▸ **The input**
____
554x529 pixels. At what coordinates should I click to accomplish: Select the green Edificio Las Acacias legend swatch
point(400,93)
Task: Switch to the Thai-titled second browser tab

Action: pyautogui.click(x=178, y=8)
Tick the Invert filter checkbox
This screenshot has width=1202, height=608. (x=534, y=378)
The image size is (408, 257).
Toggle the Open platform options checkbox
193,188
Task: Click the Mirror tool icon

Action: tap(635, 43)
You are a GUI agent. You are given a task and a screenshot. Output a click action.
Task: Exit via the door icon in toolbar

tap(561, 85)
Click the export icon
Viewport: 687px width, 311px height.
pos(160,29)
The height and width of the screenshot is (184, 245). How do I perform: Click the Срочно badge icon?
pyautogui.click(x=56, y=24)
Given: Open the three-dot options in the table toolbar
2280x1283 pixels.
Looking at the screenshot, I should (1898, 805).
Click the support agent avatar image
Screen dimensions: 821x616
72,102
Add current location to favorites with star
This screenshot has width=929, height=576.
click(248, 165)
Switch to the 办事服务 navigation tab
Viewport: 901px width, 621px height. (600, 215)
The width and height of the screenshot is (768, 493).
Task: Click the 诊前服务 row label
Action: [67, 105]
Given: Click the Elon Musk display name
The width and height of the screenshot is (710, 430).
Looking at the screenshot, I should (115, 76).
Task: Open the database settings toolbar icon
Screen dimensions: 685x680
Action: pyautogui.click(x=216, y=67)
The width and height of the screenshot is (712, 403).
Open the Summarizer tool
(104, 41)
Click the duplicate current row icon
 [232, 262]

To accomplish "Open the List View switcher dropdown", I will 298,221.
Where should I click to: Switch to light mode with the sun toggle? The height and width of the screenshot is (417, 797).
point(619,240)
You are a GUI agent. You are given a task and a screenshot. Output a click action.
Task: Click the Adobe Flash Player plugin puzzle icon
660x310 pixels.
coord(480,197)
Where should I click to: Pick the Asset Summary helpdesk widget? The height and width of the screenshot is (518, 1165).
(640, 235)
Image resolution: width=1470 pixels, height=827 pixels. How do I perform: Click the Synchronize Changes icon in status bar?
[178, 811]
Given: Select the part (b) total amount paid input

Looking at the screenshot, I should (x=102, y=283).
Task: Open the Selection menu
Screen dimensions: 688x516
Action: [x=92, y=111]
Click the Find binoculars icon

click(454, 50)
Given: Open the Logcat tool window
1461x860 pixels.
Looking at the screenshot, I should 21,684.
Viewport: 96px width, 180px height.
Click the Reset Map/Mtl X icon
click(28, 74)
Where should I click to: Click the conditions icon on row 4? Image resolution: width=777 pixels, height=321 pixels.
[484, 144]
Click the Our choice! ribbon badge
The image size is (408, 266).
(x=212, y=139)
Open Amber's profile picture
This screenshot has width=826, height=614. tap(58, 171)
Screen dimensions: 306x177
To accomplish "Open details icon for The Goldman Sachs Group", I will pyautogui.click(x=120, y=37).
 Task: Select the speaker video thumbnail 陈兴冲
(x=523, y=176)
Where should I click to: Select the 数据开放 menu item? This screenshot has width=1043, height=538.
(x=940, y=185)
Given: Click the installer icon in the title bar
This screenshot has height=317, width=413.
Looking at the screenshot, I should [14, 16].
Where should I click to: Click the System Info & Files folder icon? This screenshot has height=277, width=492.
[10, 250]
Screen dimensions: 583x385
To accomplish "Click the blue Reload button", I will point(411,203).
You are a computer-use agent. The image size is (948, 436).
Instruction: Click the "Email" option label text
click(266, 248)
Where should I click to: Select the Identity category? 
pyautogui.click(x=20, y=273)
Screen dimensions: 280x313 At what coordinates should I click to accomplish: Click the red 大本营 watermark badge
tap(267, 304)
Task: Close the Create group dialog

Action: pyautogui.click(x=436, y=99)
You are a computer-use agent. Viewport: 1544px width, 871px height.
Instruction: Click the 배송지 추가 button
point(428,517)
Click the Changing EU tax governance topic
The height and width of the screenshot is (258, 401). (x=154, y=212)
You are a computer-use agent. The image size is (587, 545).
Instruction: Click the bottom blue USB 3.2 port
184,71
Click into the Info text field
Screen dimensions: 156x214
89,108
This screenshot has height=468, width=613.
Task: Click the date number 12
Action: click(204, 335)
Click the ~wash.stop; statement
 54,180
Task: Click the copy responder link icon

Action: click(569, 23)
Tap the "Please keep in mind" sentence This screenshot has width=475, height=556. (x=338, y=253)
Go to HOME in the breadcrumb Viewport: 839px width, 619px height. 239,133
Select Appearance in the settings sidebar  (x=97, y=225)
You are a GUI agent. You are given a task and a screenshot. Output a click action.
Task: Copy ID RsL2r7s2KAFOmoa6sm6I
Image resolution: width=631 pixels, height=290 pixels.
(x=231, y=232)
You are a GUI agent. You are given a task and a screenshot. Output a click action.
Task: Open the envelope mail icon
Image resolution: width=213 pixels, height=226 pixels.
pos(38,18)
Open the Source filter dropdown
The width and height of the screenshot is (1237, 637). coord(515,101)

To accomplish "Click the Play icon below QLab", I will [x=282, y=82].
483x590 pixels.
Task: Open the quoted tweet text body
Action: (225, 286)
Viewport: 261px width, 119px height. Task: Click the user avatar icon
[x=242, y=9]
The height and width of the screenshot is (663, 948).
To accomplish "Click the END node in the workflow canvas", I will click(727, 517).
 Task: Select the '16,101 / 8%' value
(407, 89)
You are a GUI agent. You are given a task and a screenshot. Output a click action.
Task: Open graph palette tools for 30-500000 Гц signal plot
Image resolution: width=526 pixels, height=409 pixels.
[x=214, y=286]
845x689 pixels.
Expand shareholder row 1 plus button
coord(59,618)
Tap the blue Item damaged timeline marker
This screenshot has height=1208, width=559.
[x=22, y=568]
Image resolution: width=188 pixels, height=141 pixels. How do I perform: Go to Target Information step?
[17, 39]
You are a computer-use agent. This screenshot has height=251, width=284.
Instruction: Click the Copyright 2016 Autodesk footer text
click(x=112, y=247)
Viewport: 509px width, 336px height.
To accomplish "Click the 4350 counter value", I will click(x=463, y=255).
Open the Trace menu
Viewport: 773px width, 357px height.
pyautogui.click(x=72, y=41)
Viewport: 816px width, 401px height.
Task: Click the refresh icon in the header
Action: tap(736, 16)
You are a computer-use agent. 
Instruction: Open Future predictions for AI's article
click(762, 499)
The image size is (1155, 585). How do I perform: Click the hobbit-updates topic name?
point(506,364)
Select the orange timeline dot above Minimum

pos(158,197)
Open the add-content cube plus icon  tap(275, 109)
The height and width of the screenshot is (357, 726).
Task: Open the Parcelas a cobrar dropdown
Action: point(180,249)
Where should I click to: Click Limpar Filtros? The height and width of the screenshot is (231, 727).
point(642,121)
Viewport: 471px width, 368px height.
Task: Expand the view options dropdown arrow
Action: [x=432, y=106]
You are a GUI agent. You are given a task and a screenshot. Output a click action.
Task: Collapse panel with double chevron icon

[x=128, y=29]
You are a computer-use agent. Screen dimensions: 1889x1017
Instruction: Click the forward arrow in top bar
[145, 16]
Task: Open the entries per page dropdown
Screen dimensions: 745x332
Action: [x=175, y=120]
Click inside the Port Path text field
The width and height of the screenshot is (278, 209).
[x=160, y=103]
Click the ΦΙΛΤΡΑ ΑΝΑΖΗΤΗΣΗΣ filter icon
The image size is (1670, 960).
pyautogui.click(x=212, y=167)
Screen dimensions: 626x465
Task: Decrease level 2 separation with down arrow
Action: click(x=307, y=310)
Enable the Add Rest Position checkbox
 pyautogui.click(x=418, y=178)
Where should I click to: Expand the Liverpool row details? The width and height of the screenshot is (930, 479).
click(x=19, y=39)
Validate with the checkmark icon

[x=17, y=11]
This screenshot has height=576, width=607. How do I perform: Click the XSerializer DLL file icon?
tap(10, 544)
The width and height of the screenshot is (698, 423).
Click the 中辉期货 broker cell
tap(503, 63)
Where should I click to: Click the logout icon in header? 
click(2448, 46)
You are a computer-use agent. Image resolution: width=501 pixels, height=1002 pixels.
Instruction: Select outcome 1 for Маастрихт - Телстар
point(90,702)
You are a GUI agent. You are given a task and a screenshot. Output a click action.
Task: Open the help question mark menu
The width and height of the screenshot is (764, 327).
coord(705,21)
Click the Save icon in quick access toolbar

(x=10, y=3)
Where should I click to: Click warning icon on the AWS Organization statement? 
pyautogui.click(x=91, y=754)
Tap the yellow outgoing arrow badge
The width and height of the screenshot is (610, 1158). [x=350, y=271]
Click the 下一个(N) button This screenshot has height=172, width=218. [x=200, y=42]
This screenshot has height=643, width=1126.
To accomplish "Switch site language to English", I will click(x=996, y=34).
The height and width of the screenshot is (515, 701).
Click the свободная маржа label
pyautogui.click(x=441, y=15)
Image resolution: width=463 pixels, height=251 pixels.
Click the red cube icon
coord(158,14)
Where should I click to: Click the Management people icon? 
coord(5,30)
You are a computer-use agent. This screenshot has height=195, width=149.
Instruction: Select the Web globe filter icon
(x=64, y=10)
____
▸ **The problem**
Copy out the material without any changes, starting with the line that contains "Tap the yellow outgoing arrow badge" and going on through the last line of the material.

▸ **Result for this task**
Tap the yellow outgoing arrow badge
The width and height of the screenshot is (610, 1158). [x=350, y=271]
Click the 下一个(N) button This screenshot has height=172, width=218. [x=200, y=42]
This screenshot has height=643, width=1126.
To accomplish "Switch site language to English", I will click(x=996, y=34).
The height and width of the screenshot is (515, 701).
Click the свободная маржа label
pyautogui.click(x=441, y=15)
Image resolution: width=463 pixels, height=251 pixels.
Click the red cube icon
coord(158,14)
Where should I click to: Click the Management people icon? 
coord(5,30)
You are a computer-use agent. This screenshot has height=195, width=149.
Instruction: Select the Web globe filter icon
(x=64, y=10)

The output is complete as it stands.